# Classificação de asteroide 

**Objetivo do modelo**

Encontrar asteroides potencialmente perigosos e não perigosos.


Recursos responsáveis por declarar que um asteróide é perigoso.

In [None]:
import pandas as pd
import numpy as np
import seaborn as sns
import matplotlib
import matplotlib.pyplot as plt

In [None]:
df = pd.read_csv("nasa.csv")
df.head()

In [None]:
df.shape

In [None]:
df.tail()

In [None]:
df.isna().sum()

In [None]:
df.info()

In [None]:
df.describe()

In [None]:
corr = df.corr()
corr

# Data analytics 

In [None]:
plt.figure(figsize=(20, 10))

ax = sns.countplot(x = "Hazardous", data = df)

In [None]:
plt.figure(figsize=(20, 10))

ax = sns.boxplot(x="Absolute Magnitude", data = df)

In [None]:
plt.figure(figsize=(20, 10))

ax = sns.distplot(df["Inclination"], bins=20 , hist_kws=dict(edgecolor = '#9dab86' ,linewidth=2) , color='green')

In [None]:
plt.figure(figsize=(20, 10))

ax = sns.distplot(df["Eccentricity"], bins=20 , hist_kws=dict(edgecolor = '#9dab86' ,linewidth=2) , color='green')

In [None]:
plt.figure(figsize=(20, 10))

ax = sns.distplot(df["Orbital Period"], bins=20 , hist_kws=dict(edgecolor = '#9dab86' ,linewidth=2) , color='green')

In [None]:
plt.figure(figsize=(20, 10))

ax = sns.distplot(df["Absolute Magnitude"], bins=20 , hist_kws=dict(edgecolor = '#9dab86' ,linewidth=2) , color='green')

In [None]:
plt.figure(figsize=(20, 10))

ax = sns.distplot(df["Perihelion Distance"], bins=20 , hist_kws=dict(edgecolor = '#9dab86' ,linewidth=2) , color='green')

In [None]:
plt.figure(figsize=(20, 10))

ax = sns.distplot(df["Aphelion Dist"], bins=20 , hist_kws=dict(edgecolor = '#9dab86' ,linewidth=2) , color='green')

In [None]:
plt.figure(figsize=(20, 10))
ax = sns.distplot(df["Perihelion Time"], bins=20 , hist_kws=dict(edgecolor = '#9dab86' ,linewidth=2) , color='green')

In [None]:
plt.figure(figsize=(20, 10))

ax = sns.distplot(df["Mean Anomaly"], bins=20 , hist_kws=dict(edgecolor = '#9dab86' ,linewidth=2) , color='green')

In [None]:
plt.figure(figsize=(20, 10))
sns.distplot(df["Jupiter Tisserand Invariant"], bins=20 , hist_kws=dict(edgecolor = '#9dab86' ,linewidth=2) , color='green')

In [None]:
fig1 , axes = plt.subplots(nrows=3,ncols=3 , figsize = (20,20))

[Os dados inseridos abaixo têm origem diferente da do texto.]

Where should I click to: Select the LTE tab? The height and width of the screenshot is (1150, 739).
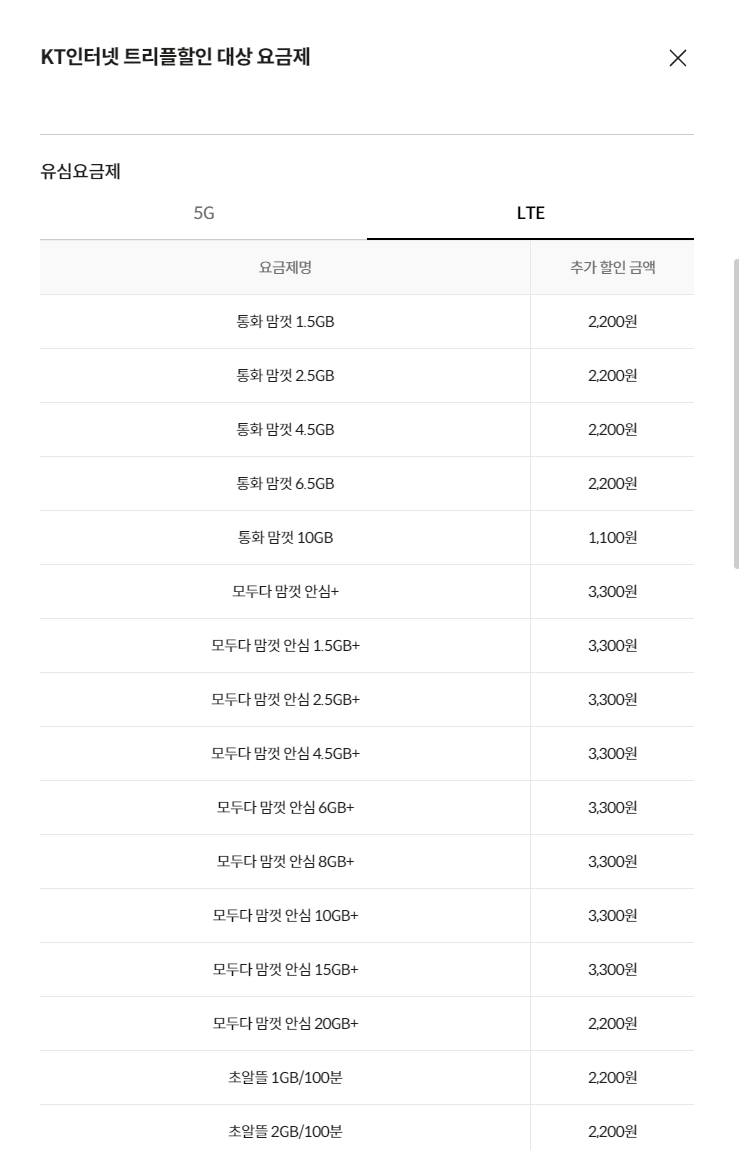pyautogui.click(x=530, y=213)
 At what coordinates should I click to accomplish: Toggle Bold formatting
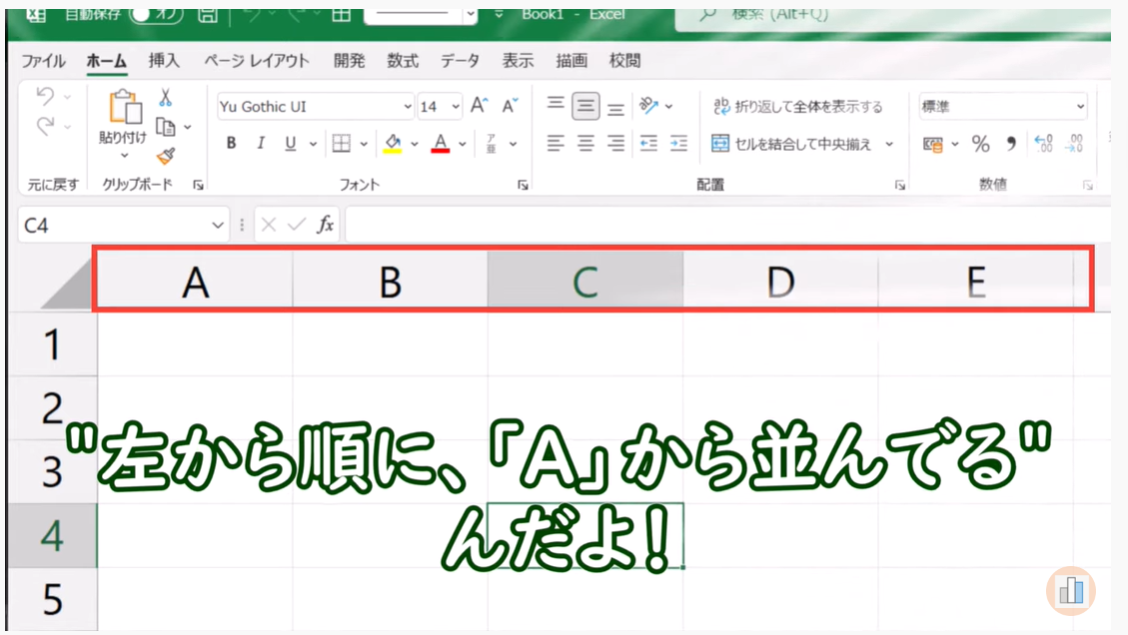pyautogui.click(x=231, y=144)
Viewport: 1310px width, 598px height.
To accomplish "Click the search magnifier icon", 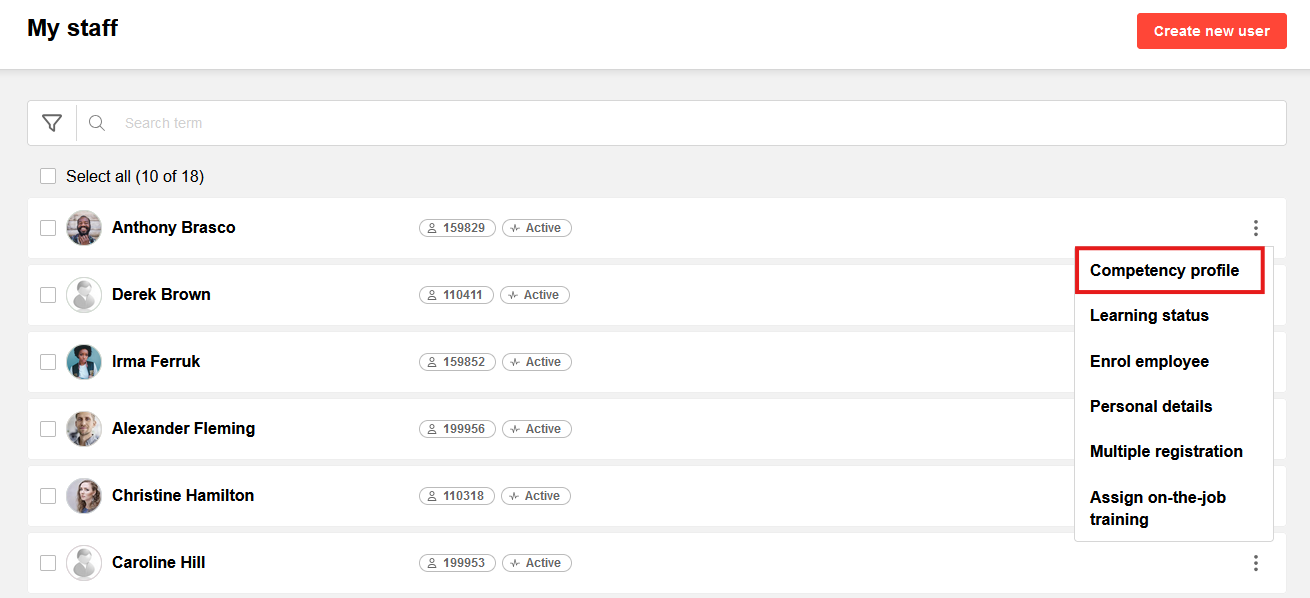I will [97, 123].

sns.distplot(df["Absolute Magnitude"] , ax=axes[0, 0])
sns.distplot(df["Inclination"] ,  ax=axes[0, 1])
sns.distplot(df["Orbital Period"] , ax=axes[0, 2])
sns.distplot(df["Absolute Magnitude"], ax=axes[1, 0] )
sns.distplot(df["Perihelion Distance"] , ax=axes[1, 1] )
sns.distplot(df["Aphelion Dist"] , ax=axes[1, 2] )
sns.distplot(df["Perihelion Time"] , ax=axes[2, 0])
sns.distplot(df["Mean Anomaly"], ax=axes[2, 1])
sns.distplot(df["Jupiter Tisserand Invariant"], ax=axes[2, 2])
plt.show()

In [None]:
plt.figure(figsize=(20, 10))

sns.heatmap(corr, annot = True)

# Data preprocessing

In [None]:
from sklearn.preprocessing import LabelEncoder, StandardScaler

label = LabelEncoder()
df["Label"] = label.fit_transform(df["Hazardous"])

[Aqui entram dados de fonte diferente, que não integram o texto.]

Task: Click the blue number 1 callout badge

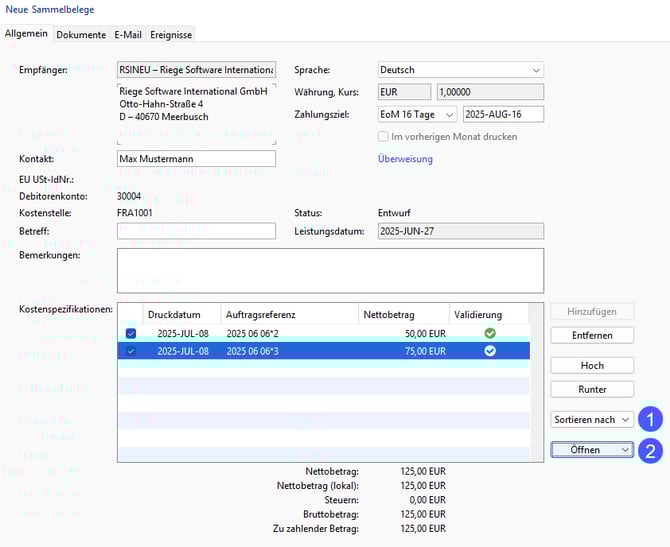Action: pyautogui.click(x=651, y=420)
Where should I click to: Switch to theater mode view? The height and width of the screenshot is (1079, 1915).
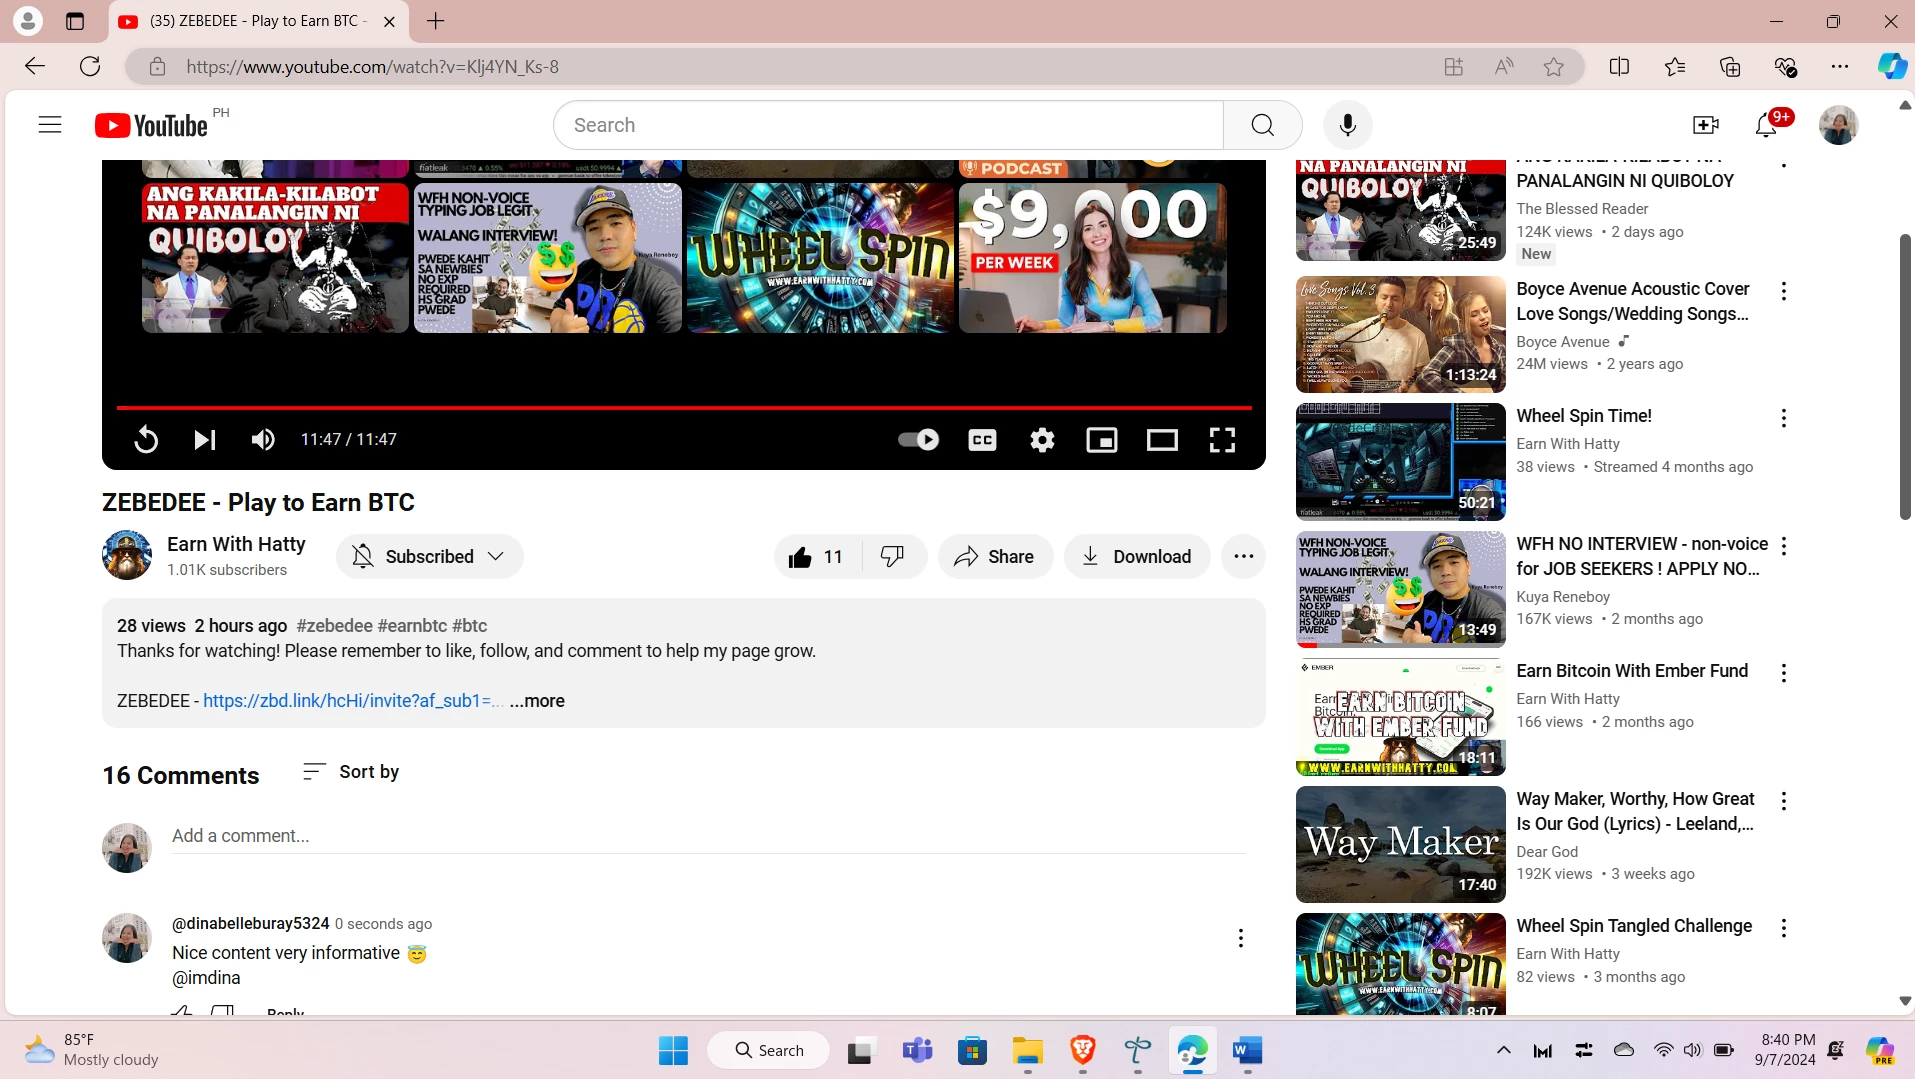1162,440
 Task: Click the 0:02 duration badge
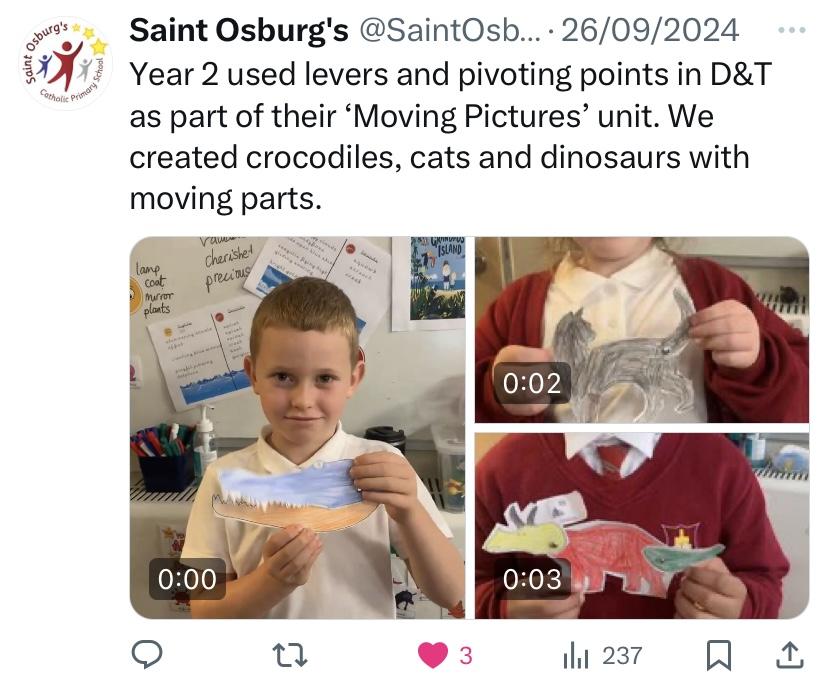coord(532,383)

cat = list(label.inverse_transform([0, 1]))

df.head()

In [None]:
df["Label"].value_counts()

In [None]:
cla = list(set(df["Hazardous"]))
df.drop(["Miss Dist.(Astronomical)","Miss Dist.(lunar)","Miss Dist.(miles)","Relative Velocity km per sec","Est Dia in M(max)","Relative Velocity km per hr","Est Dia in Feet(max)", "Est Dia in Feet(min)", "Est Dia in Miles(max)", "Est Dia in Miles(min)","Est Dia in KM(max)","Est Dia in KM(min)","Neo Reference ID","Orbit ID","Name","Close Approach Date","Equinox","Epoch Date Close Approach","Orbiting Body","Orbit Determination Date","Hazardous"], axis=1, inplace=True)

In [None]:
plt.figure(figsize=(15, 8))

sns.heatmap(corr, annot = True)

# Treino e Teste

In [None]:
X = df.iloc[: , :-1]
y = df.iloc[: , -1]

In [None]:
from sklearn.model_selection import train_test_split

X_train, X_test, y_train, y_test = train_test_split(X, y, test_size=0.3)

In [None]:
X_train.shape

In [None]:
y_train.shape

In [None]:
X_test.shape

In [None]:
y_test.shape

In [None]:
scaler = StandardScaler()
scaler_fit = scaler.fit(X_train)
scaler_trasf_train = scaler.transform(X_train)
scaler_trasf_test = scaler.transform(X_test)

In [None]:
scaler_trasf_train.shape

In [None]:
scaler_trasf_test.shape

In [None]:
scaler_trasf_train

In [None]:
scaler_trasf_test

In [None]:
from sklearn.tree import DecisionTreeClassifier
from sklearn import tree

de_tree = DecisionTreeClassifier()
de_tree = de_tree.fit(X_train, y_train)
de_score = de_tree.score(X_train, y_train)
de_score

In [None]:
tree_pred = de_tree.predict(X_test)
tree_pred

In [None]:
# Gráfico da árvore
import matplotlib.pyplot as plt
cn=['0','1']

plt.figure(figsize=(15, 13))
fig, axes = plt.subplots(nrows = 1,ncols = 1,figsize = (4,4), dpi=300)
tree.plot_tree(de_tree, class_names = cn,filled = True);
plt.savefig("Decision Tree")
plt.show()

In [None]:
from sklearn.metrics import confusion_matrix

matrix_confusion = confusion_matrix(y_test, tree_pred)
matrix_confusion

In [None]:
plt.figure(figsize=(10, 8))

ax = sns.heatmap(matrix_confusion, annot = True, fmt='g')

In [None]:
from sklearn.metrics import precision_score

print("Precision = {}".format(precision_score(y_test, tree_pred, average='macro')))

In [None]:
from sklearn.metrics import recall_score

print("Recall = {}".format(recall_score(y_test, tree_pred, average='macro')))

In [None]:
from sklearn.metrics import accuracy_score

print("Accuracy = {}".format(accuracy_score(y_test, tree_pred)))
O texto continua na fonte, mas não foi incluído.